* _RECORDS SHOWN_
####
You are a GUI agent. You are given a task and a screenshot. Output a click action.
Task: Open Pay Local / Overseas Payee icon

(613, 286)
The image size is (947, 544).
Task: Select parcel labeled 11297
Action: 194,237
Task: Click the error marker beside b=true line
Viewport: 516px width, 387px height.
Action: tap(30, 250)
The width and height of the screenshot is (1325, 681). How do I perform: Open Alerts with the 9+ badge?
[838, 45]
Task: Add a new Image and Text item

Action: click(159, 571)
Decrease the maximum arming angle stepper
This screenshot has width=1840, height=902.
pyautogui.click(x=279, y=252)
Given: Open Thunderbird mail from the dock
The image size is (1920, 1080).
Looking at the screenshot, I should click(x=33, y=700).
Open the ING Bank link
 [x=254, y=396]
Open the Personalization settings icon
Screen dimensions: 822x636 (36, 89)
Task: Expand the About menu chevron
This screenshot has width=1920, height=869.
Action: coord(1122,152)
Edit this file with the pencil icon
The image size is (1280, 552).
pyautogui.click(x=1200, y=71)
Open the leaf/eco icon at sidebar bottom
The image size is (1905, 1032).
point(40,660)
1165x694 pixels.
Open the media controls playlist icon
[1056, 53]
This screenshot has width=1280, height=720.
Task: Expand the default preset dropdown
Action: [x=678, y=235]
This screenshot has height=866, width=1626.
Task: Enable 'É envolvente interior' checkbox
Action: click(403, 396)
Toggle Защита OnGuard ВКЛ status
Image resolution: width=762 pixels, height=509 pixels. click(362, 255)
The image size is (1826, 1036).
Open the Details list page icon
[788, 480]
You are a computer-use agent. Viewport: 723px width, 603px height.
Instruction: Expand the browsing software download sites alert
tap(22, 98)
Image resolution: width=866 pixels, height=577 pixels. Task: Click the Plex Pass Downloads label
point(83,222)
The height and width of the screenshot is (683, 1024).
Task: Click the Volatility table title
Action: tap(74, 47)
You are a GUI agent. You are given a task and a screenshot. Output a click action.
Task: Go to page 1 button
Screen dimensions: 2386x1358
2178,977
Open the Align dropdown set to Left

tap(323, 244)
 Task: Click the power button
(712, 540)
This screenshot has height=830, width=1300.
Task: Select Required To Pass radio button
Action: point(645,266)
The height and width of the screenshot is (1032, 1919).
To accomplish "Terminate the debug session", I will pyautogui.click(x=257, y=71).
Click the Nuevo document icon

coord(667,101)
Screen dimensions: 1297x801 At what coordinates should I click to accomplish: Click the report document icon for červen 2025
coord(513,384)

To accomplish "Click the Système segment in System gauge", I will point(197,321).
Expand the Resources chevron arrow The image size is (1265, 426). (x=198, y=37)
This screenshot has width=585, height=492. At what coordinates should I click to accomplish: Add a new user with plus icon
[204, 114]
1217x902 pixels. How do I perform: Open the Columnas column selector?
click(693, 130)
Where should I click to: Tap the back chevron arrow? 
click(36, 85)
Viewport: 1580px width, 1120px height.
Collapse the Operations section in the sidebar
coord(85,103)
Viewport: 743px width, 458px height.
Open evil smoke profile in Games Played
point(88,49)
####
* _SHORT EXERCISE_
Recast the lines from the one containing "Task: Click the error" up to and including the one containing "Screen dimensions: 822x636 (36, 89)" as a Markdown table with the columns Row and Line, numbering each row and omitting blank lines.

* _PROBLEM SOLUTION_
| Row | Line |
|---|---|
| 1 | Task: Click the error marker beside b=true line |
| 2 | Viewport: 516px width, 387px height. |
| 3 | Action: tap(30, 250) |
| 4 | The width and height of the screenshot is (1325, 681). How do I perform: Open Alerts with the 9+ badge? |
| 5 | [838, 45] |
| 6 | Task: Add a new Image and Text item |
| 7 | Action: click(159, 571) |
| 8 | Decrease the maximum arming angle stepper |
| 9 | This screenshot has width=1840, height=902. |
| 10 | pyautogui.click(x=279, y=252) |
| 11 | Given: Open Thunderbird mail from the dock |
| 12 | The image size is (1920, 1080). |
| 13 | Looking at the screenshot, I should click(x=33, y=700). |
| 14 | Open the ING Bank link |
| 15 |  [x=254, y=396] |
| 16 | Open the Personalization settings icon |
| 17 | Screen dimensions: 822x636 (36, 89) |